If you haven’t received a Form 1099-B by late February and believe you should have, contact your broker or financial institution. Remember, only those who sell assets in taxable accounts receive a Form 1099-B, so if you only bought securities over the past tax year, you won’t receive a Form 1099-B.

What to do if there’s an error on your Form 1099-B?

If you notice an error on your Form 1099-B, contact your broker or financial institution as soon as possible to report the mistake and request a corrected form. Keep in mind: Your broker or financial institution files your Form 1099-B with the IRS, so it’s important to correct any errors to ensure there are no discrepancies between what’s filed.

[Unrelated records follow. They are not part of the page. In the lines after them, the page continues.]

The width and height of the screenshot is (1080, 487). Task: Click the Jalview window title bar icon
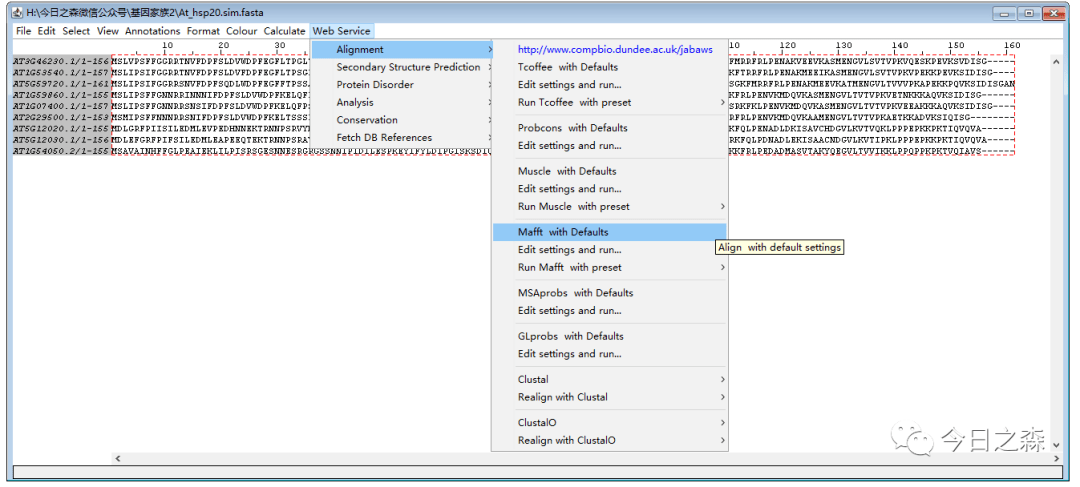point(17,12)
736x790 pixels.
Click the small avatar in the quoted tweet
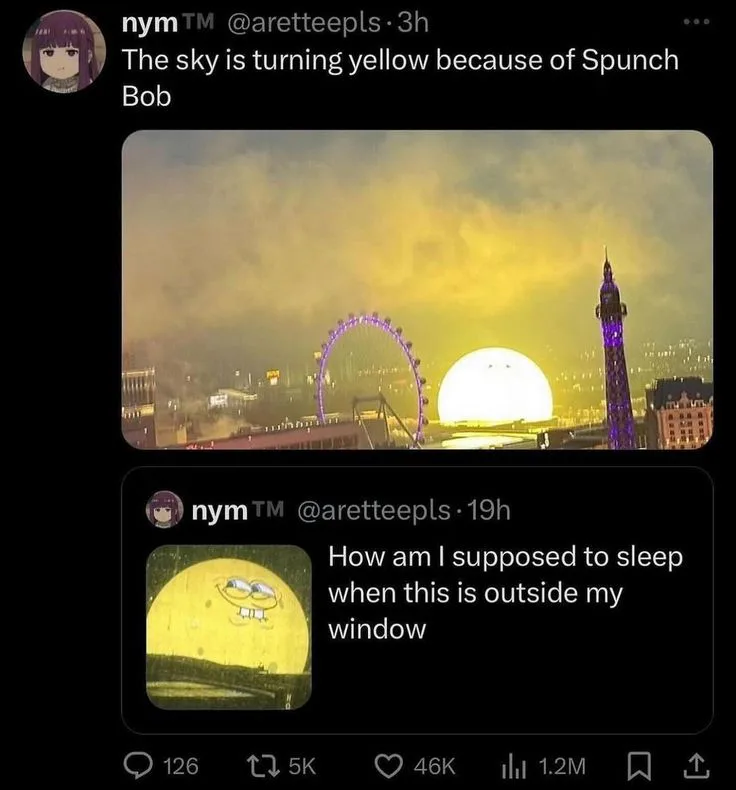coord(165,510)
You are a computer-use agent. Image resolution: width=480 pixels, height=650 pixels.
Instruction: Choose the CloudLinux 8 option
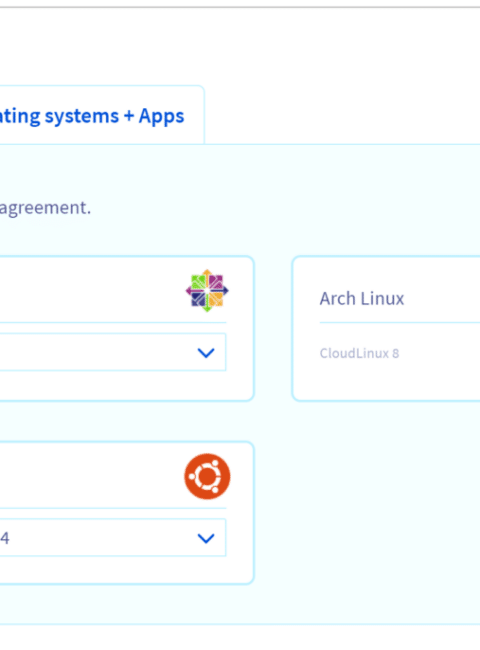[x=359, y=353]

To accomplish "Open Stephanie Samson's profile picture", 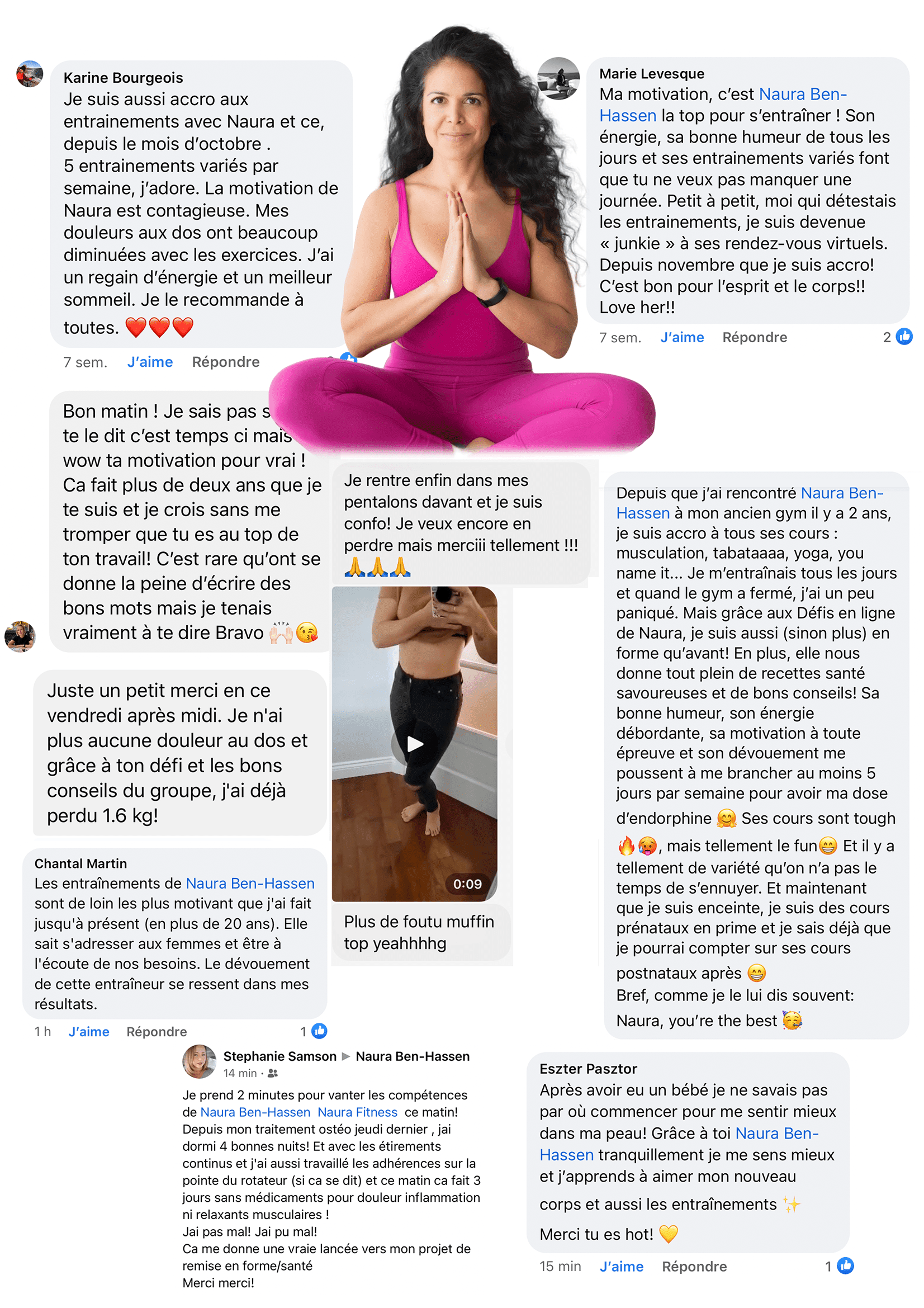I will (x=199, y=1061).
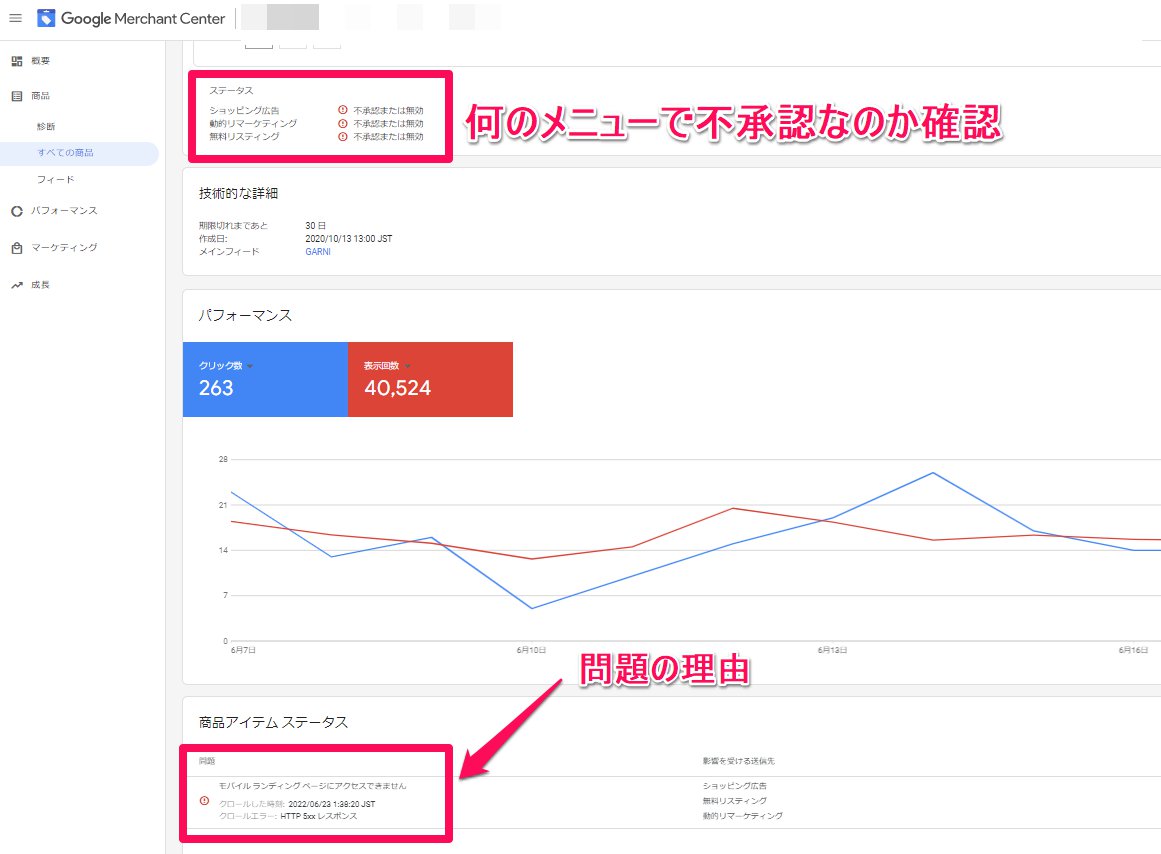Click the モバイル ランディング ページ issue text

312,786
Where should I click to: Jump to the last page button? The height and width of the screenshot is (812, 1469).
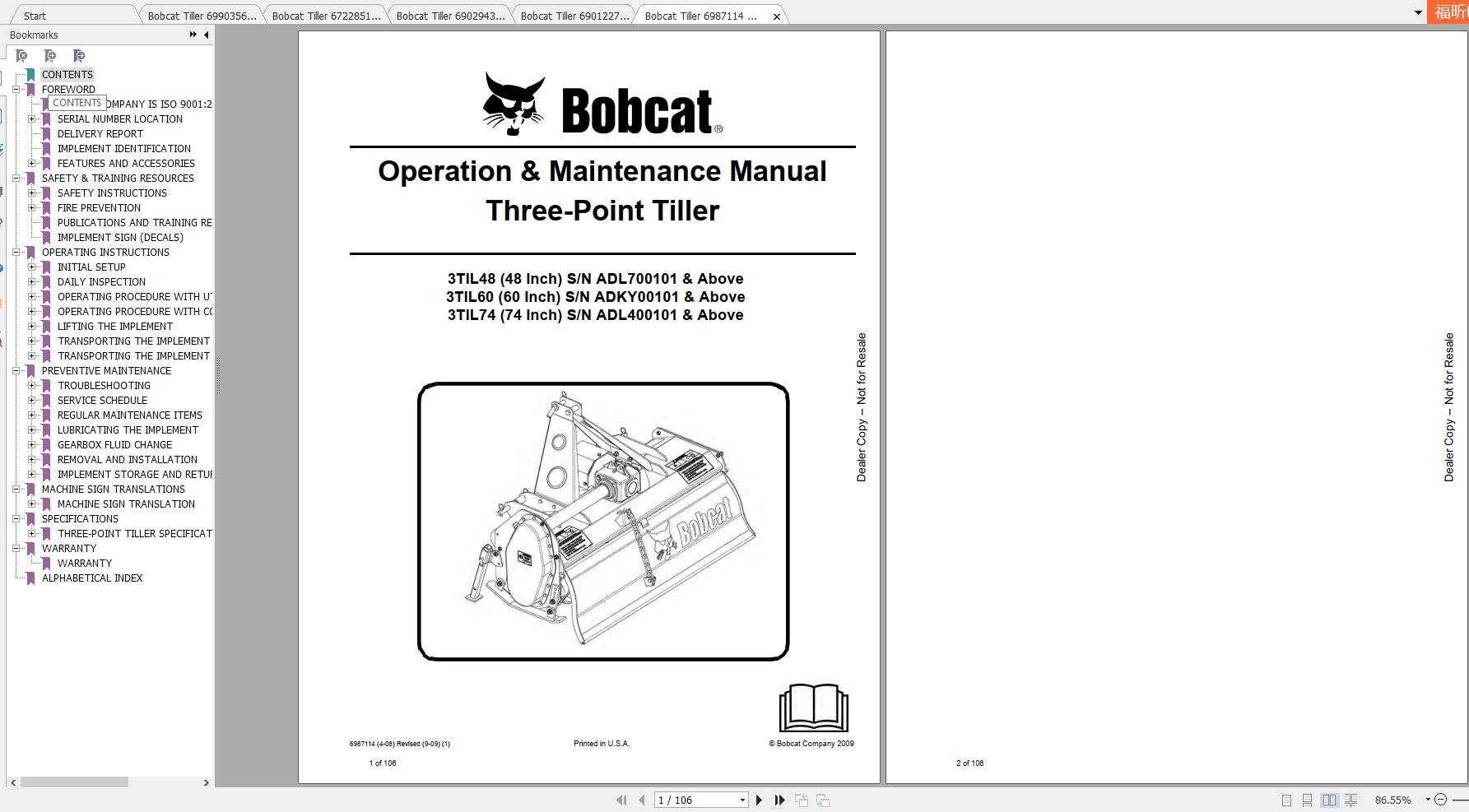point(779,799)
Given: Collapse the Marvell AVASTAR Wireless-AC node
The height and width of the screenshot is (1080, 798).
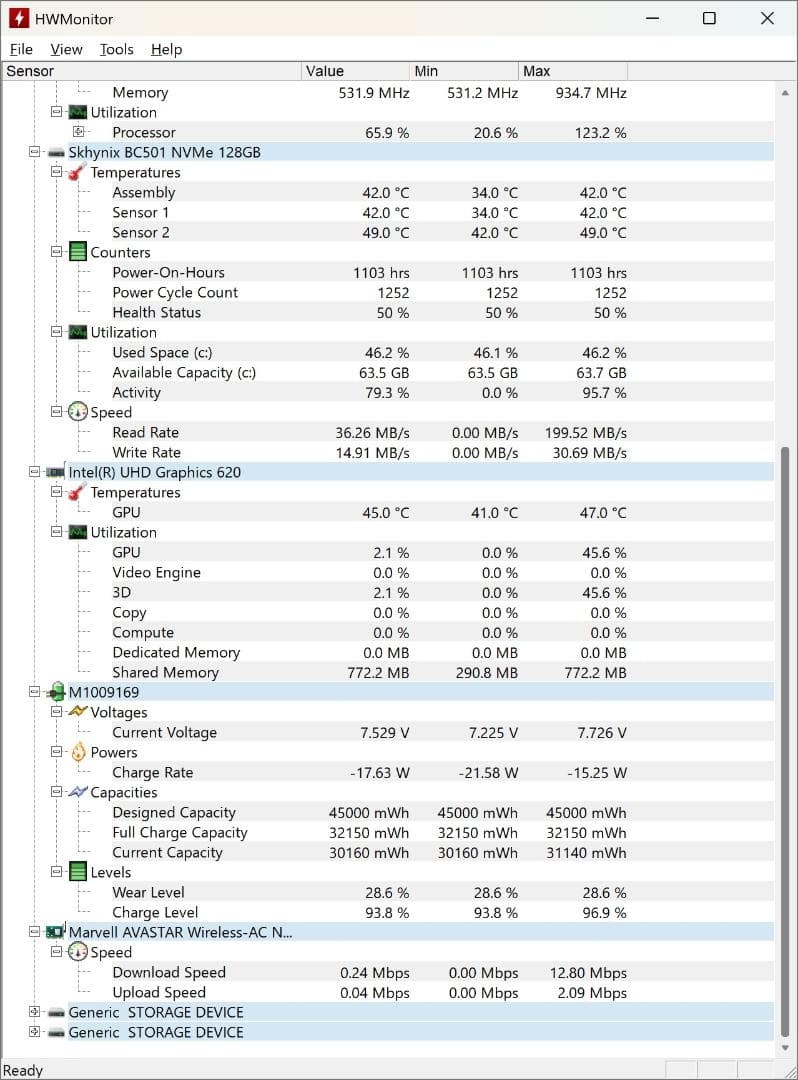Looking at the screenshot, I should click(33, 932).
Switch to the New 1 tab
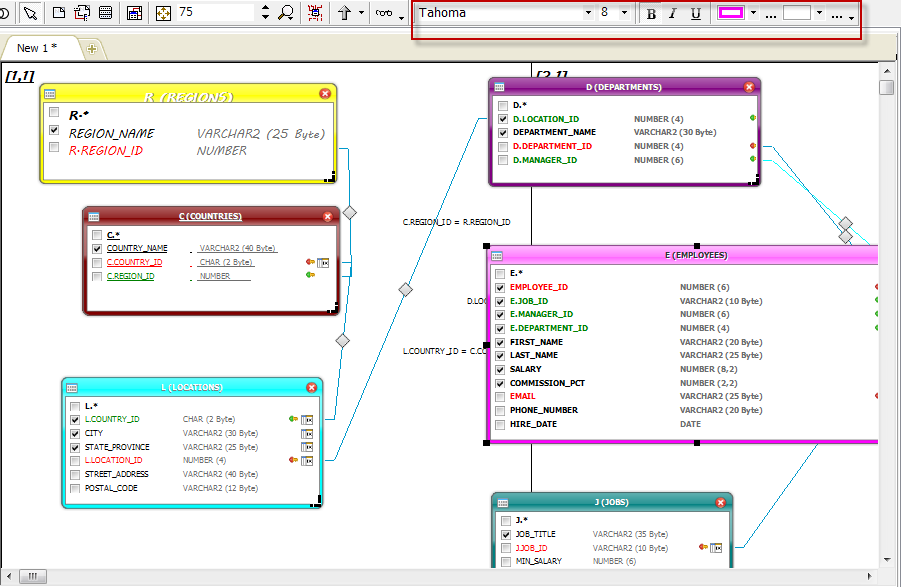 tap(37, 48)
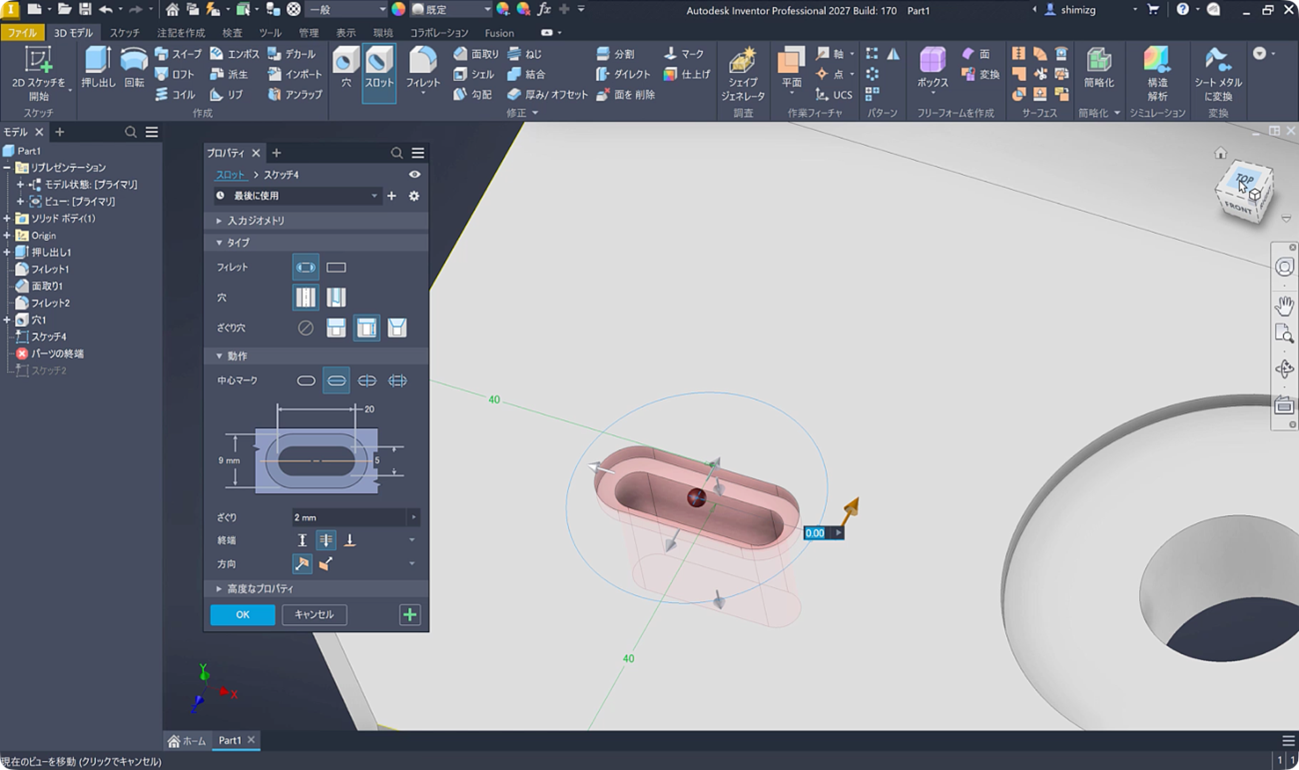This screenshot has height=770, width=1299.
Task: Select the square-ended slot fillet type
Action: 336,267
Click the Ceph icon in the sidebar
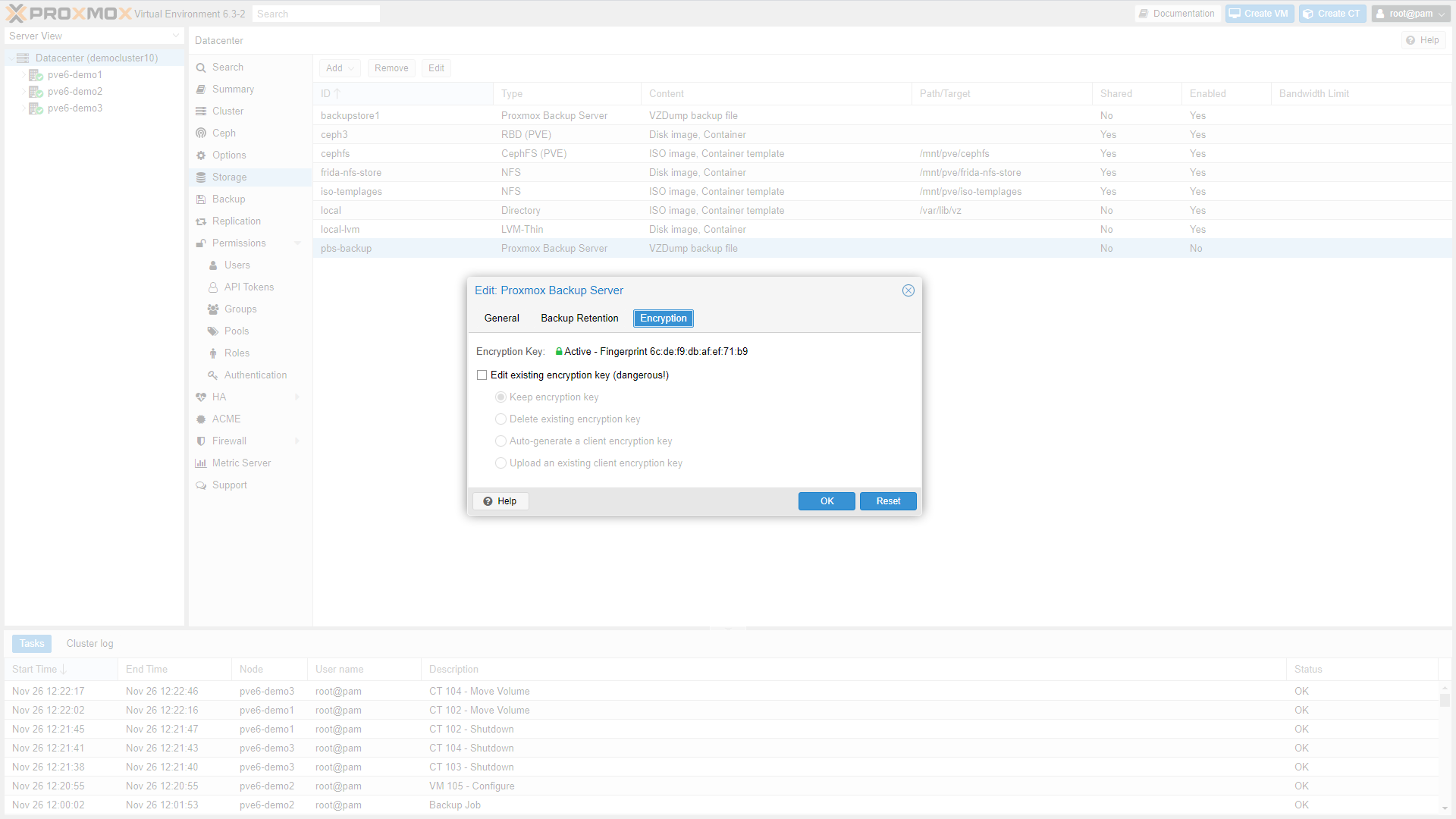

What to consider when filing your taxes with Form 1099-B?

It’s important to make sure all details on your 1099-B are accurately reported on your tax return. If not, you may be on the hook for tax penalties. But just because you received a Form 1099-B doesn’t necessarily mean you owe taxes on the reported transactions. You pay taxes only on any profits from the reported sales.

If you’re unsure about anything on Form 1099-B, consult a tax professional. They can help you better understand the information detailed on the form to calculate your capital gains or losses.